» About this exercise
Whatever pictures appear, omit them, and repeat the data below exactly.

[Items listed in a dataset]
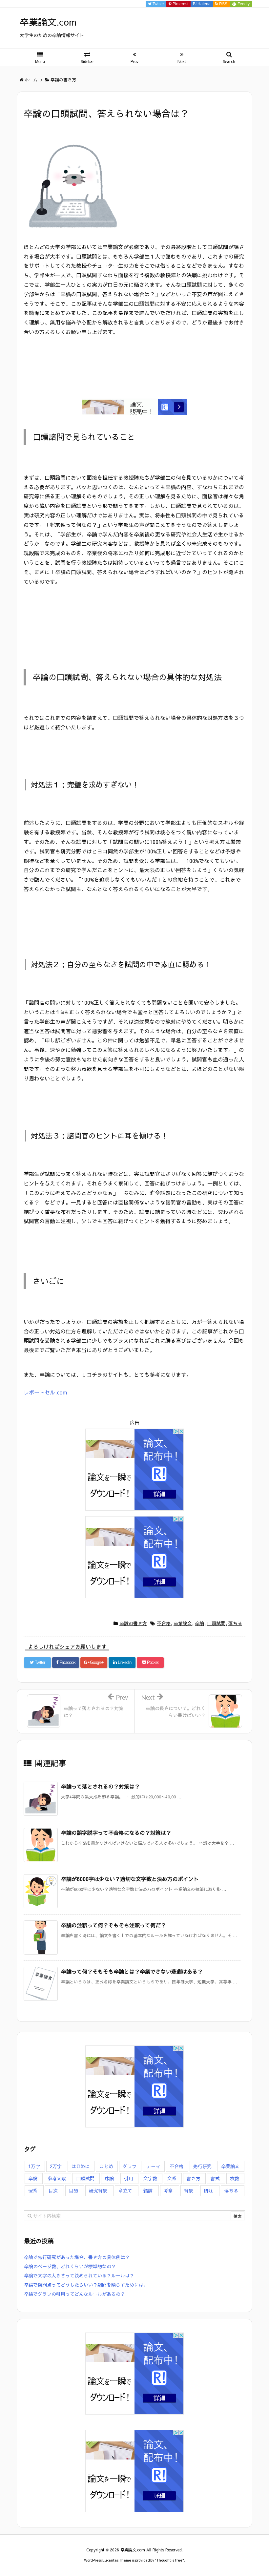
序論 (109, 2178)
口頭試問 (216, 1623)
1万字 (34, 2166)
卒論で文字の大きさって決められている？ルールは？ (79, 2275)
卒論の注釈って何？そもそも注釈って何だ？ (113, 1925)
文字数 (150, 2178)
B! (201, 4)
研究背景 (98, 2190)
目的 (73, 2190)
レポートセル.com (45, 1392)
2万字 (56, 2166)
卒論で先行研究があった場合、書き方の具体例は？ (77, 2257)
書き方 (193, 2178)
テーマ (153, 2166)
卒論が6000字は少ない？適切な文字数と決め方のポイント (130, 1878)
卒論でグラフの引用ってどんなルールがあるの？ (74, 2294)
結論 (148, 2190)
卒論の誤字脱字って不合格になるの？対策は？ (116, 1832)
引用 (128, 2178)
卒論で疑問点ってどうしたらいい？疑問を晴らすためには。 (86, 2284)
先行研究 (202, 2166)
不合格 (164, 1623)
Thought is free (169, 2560)
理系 (32, 2190)
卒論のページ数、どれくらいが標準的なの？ (70, 2266)
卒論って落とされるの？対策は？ (100, 1786)
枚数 (234, 2178)
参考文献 (57, 2178)
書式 (215, 2178)
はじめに (80, 2166)
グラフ (129, 2166)
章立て (125, 2190)
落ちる (235, 1623)
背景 (188, 2190)
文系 (171, 2178)
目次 (53, 2190)
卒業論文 (183, 1623)
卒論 (199, 1623)
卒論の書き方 (133, 1623)
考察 (168, 2190)
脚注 (208, 2190)
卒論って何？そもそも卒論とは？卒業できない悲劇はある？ (132, 1971)
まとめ (106, 2166)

» Response for this exercise
序論 (109, 2178)
口頭試問 (216, 1623)
1万字 (34, 2166)
卒論で文字の大きさって決められている？ルールは？ (79, 2275)
卒論の注釈って何？そもそも注釈って何だ？ (113, 1925)
文字数 (150, 2178)
B! (201, 4)
研究背景 (98, 2190)
目的 (73, 2190)
レポートセル.com (45, 1392)
2万字 (56, 2166)
卒論で先行研究があった場合、書き方の具体例は？ (77, 2257)
書き方 (193, 2178)
テーマ (153, 2166)
卒論が6000字は少ない？適切な文字数と決め方のポイント (130, 1878)
卒論でグラフの引用ってどんなルールがあるの？ (74, 2294)
結論 (148, 2190)
卒論の誤字脱字って不合格になるの？対策は？ (116, 1832)
引用 (128, 2178)
卒論で疑問点ってどうしたらいい？疑問を晴らすためには。 (86, 2284)
先行研究 (202, 2166)
不合格 (164, 1623)
Thought is free (169, 2560)
理系 (32, 2190)
卒論のページ数、どれくらいが標準的なの？ (70, 2266)
卒論って落とされるの？対策は？ (100, 1786)
枚数 (234, 2178)
参考文献 (57, 2178)
書式 (215, 2178)
はじめに (80, 2166)
グラフ (129, 2166)
章立て (125, 2190)
落ちる (235, 1623)
背景 (188, 2190)
文系 (171, 2178)
目次 (53, 2190)
卒業論文 (183, 1623)
卒論 (199, 1623)
卒論の書き方 (133, 1623)
考察 (168, 2190)
脚注 (208, 2190)
卒論って何？そもそも卒論とは？卒業できない悲劇はある？ (132, 1971)
まとめ (106, 2166)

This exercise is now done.